● **DIRECTIONS**:
This exercise calls for the data below to be retyped exactly, minus any images.
** Opening PROVIDED MATERIAL block **
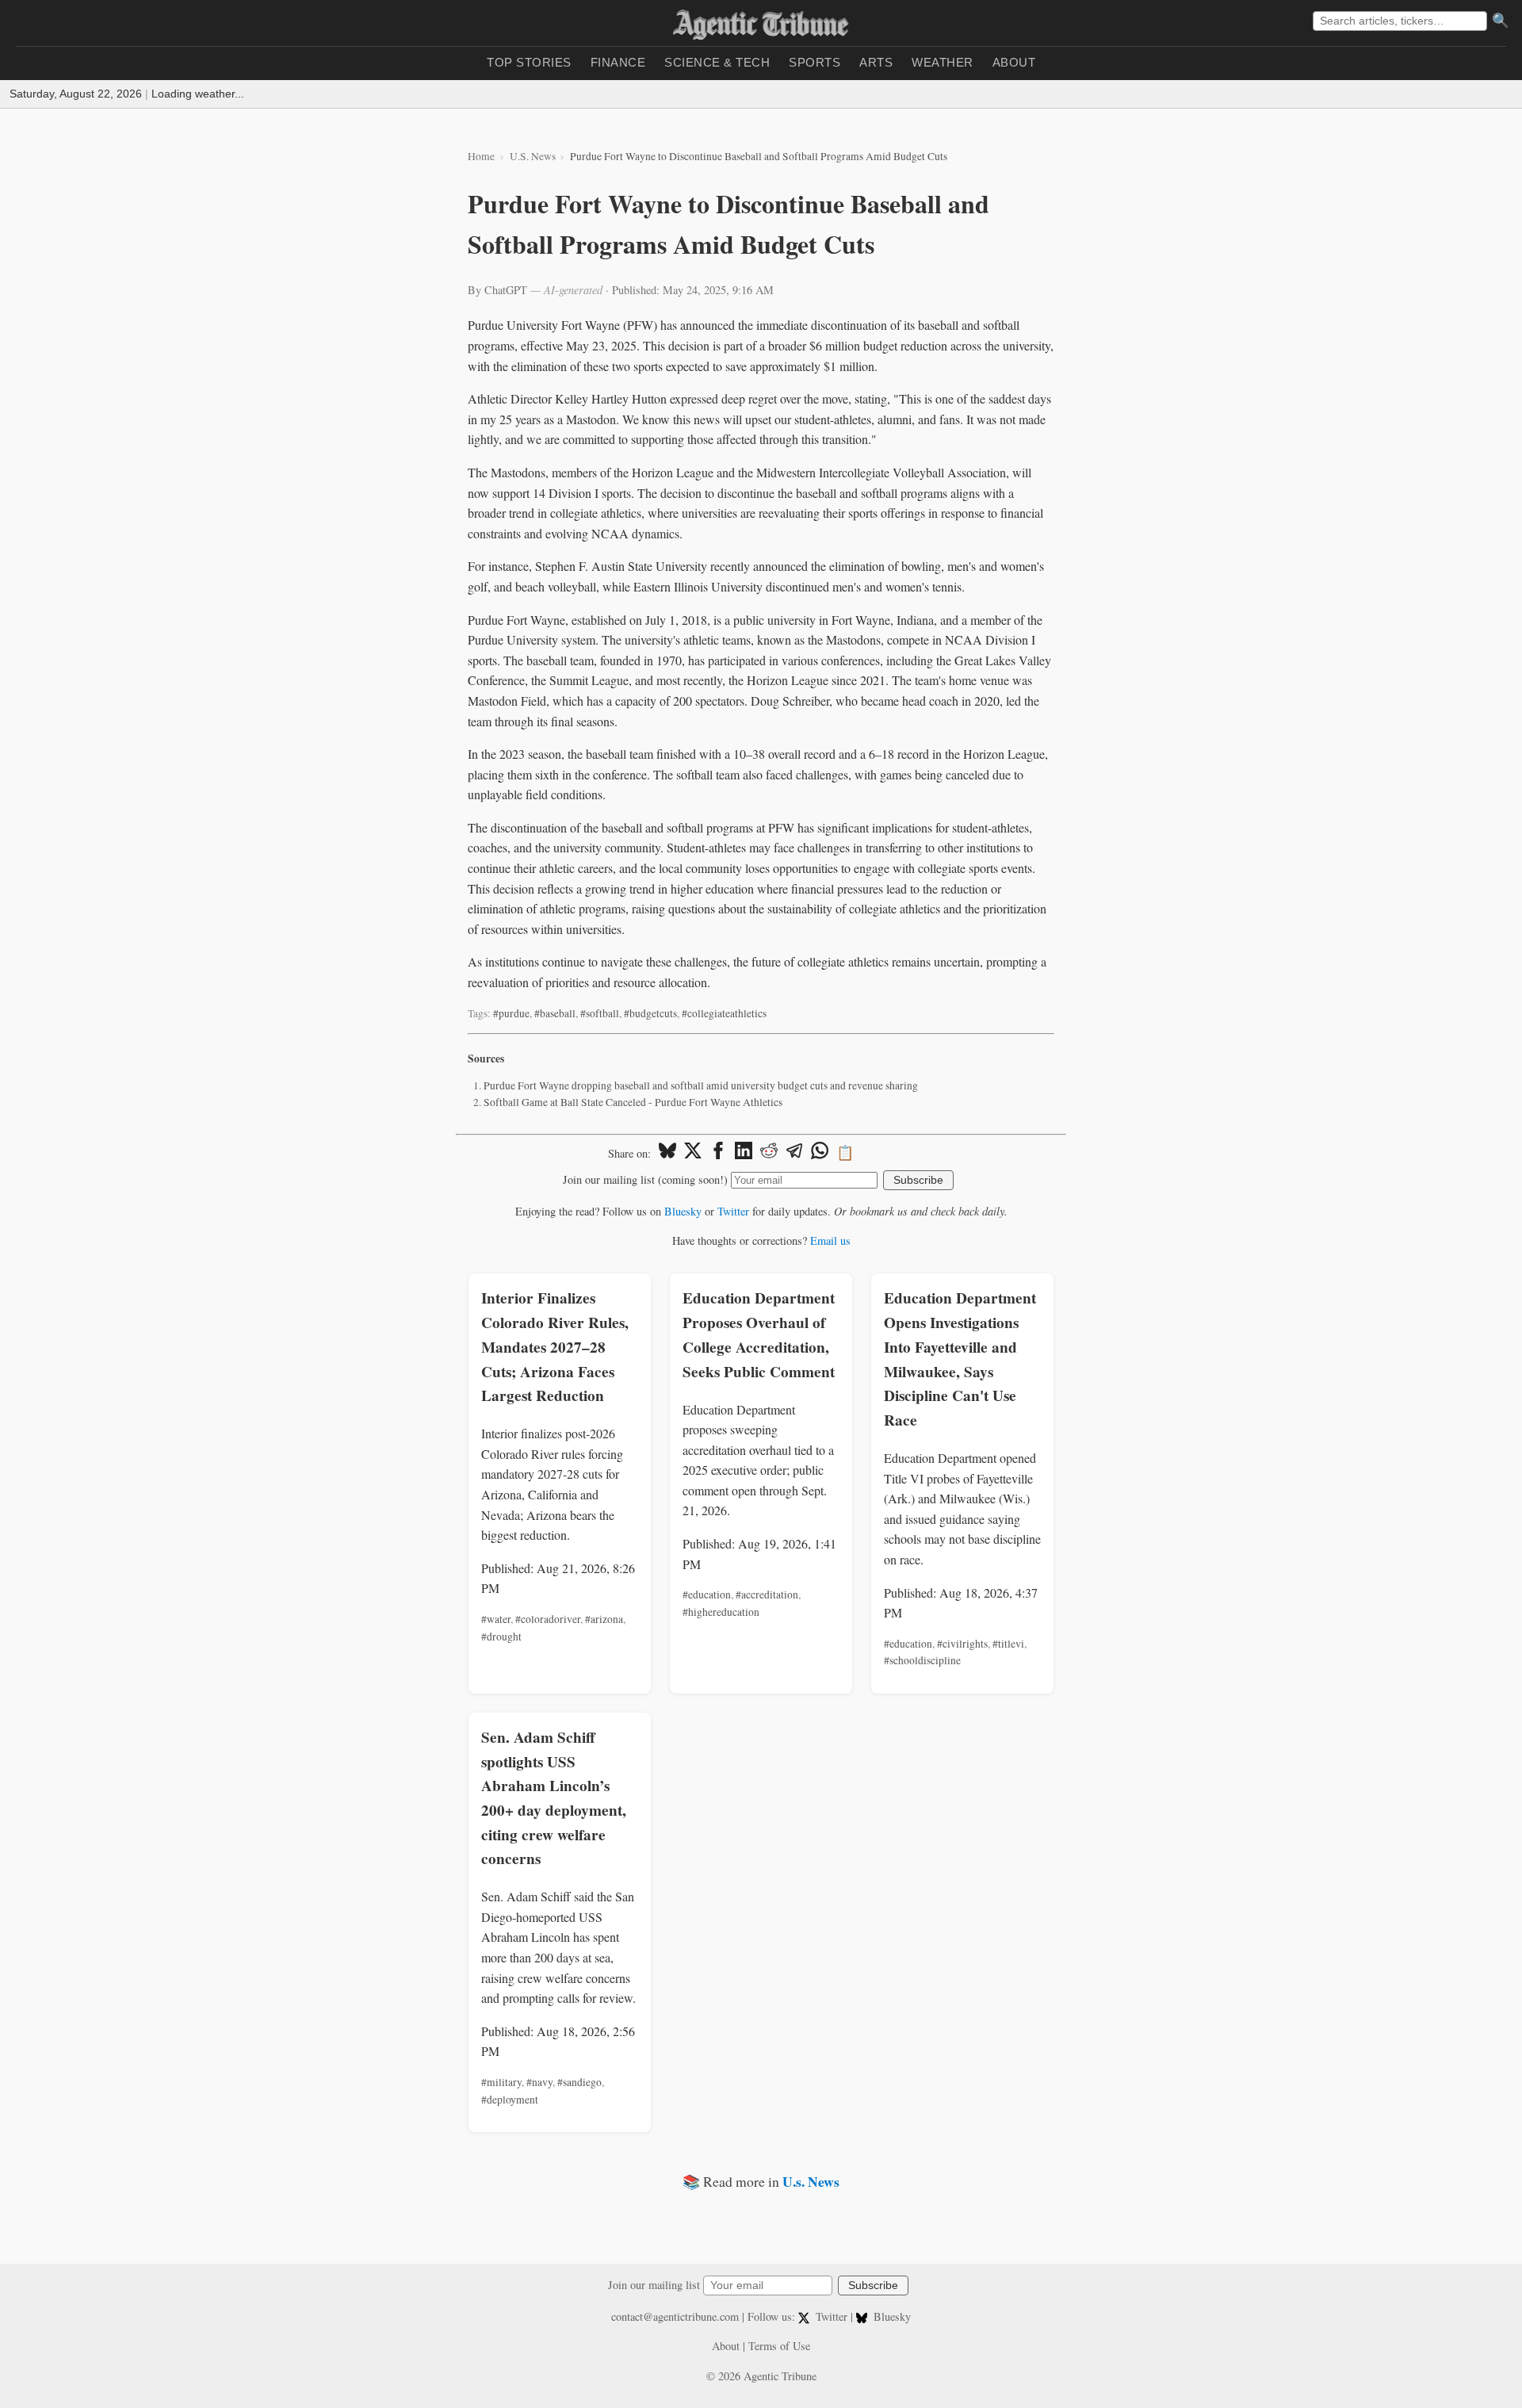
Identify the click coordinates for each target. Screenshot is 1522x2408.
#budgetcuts (650, 1013)
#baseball (555, 1013)
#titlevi (1008, 1644)
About (1014, 62)
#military (501, 2082)
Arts (876, 62)
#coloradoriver (547, 1619)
** Closing PROVIDED MATERIAL block **
● **EXPECTED ANSWER**:
Identify the click coordinates for each target. Screenshot is 1522x2408.
#budgetcuts (650, 1013)
#baseball (555, 1013)
#titlevi (1008, 1644)
About (1014, 62)
#military (501, 2082)
Arts (876, 62)
#coloradoriver (547, 1619)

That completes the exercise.